The F-helix of serpins plays an essential, active role in the proteinase inhibition mechanism

Proteinase inhibition by serpins requires a 70 Å translocation of the proteinase, circumvention of the blocking helix F, and a crushing of the proteinase to render it catalytically incompetent. I propose that temporary displacement of the F‐helix during proteinase transit, and its subsequent return after complete passage of the proteinase, not only allows the proteinase to reach its final location, but provides an absolutely essential coupling mechanism for making the final proteinase crushing step energetically favorable. The F‐helix is therefore not a passive impediment to proteinase translocation, but a critical, active element in permitting the serpin inhibition mechanism to operate successfully.

Exosite Determinants of Serpin Specificity

Serpins form an enormous superfamily of 40–60-kDa proteins found in almost all types of organisms, including humans. Most are one-use suicide substrate serine and cysteine proteinase inhibitors that have evolved to finely regulate complex proteolytic pathways, such as blood coagulation, fibrinolysis, and inflammation. Despite distinct functions for each serpin, there is much redundancy in the primary specificity-determining residues. However, many serpins exploit additional exosites to generate the exquisite specificity that makes a given serpin effective only when certain other criteria, such as the presence of specific cofactors, are met.

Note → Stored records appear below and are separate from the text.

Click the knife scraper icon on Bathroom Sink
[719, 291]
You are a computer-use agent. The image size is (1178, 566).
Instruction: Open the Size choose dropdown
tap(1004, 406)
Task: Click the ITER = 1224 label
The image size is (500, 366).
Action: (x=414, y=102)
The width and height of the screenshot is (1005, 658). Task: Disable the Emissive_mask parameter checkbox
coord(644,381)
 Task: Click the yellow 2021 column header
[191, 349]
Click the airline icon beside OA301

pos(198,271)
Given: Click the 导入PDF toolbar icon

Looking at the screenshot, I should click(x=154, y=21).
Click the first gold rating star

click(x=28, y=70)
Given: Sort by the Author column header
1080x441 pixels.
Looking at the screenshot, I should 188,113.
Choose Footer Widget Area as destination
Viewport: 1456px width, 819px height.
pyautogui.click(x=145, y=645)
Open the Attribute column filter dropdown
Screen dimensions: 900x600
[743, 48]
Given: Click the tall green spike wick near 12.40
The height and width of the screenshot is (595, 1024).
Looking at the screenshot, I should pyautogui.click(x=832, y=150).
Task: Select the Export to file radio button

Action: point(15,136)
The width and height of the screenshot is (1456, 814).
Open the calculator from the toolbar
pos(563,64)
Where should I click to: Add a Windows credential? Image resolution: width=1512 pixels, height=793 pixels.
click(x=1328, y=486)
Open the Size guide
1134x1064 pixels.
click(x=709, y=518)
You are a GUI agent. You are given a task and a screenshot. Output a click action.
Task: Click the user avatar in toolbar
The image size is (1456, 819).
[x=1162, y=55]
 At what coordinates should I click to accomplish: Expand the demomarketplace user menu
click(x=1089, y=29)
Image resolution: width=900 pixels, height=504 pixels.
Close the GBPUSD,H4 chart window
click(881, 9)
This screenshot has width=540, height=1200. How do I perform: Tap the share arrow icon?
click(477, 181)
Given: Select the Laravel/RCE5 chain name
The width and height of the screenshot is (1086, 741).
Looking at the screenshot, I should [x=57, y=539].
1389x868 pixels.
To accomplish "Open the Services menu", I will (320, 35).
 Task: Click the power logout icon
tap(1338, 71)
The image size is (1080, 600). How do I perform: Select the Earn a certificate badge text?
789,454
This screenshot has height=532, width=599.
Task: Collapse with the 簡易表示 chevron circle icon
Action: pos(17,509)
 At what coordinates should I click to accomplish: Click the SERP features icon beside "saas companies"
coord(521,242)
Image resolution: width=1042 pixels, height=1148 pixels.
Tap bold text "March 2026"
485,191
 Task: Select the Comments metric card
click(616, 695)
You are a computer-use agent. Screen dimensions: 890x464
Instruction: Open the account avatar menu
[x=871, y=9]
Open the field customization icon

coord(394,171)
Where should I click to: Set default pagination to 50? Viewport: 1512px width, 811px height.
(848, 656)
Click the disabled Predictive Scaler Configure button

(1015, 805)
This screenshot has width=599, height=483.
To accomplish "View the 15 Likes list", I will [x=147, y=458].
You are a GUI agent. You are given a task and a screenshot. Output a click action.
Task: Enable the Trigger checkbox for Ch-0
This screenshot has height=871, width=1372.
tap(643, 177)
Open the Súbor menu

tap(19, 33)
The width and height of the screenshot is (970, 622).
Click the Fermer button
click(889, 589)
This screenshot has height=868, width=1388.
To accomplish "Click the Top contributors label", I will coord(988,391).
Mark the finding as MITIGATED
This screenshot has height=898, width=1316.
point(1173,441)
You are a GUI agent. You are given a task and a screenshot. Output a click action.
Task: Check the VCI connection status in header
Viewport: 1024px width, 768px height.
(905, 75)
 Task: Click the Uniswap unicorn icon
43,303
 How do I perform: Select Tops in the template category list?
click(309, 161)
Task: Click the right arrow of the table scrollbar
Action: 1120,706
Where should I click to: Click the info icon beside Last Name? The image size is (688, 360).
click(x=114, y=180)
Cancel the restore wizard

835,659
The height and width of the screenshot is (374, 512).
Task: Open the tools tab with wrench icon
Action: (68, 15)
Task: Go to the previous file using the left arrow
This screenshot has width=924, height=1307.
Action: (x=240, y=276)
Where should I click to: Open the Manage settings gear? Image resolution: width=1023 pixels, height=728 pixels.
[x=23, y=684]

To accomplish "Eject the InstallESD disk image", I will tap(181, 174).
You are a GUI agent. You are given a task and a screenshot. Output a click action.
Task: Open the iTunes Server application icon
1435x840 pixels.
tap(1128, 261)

With a focus on human serpins, this minireview examines use of exosites by nine serpins in the initial complex-forming phase to modulate primary specificity in either binary serpin-proteinase complexes or ternary complexes that additionally employ a protein or other cofactor. A frequent theme is down-regulation of inhibitory activity unless the exosite(s) are engaged. In addition, the use of exosites by maspin and plasminogen activator inhibitor-1 to indirectly affect proteolytic processes is considered.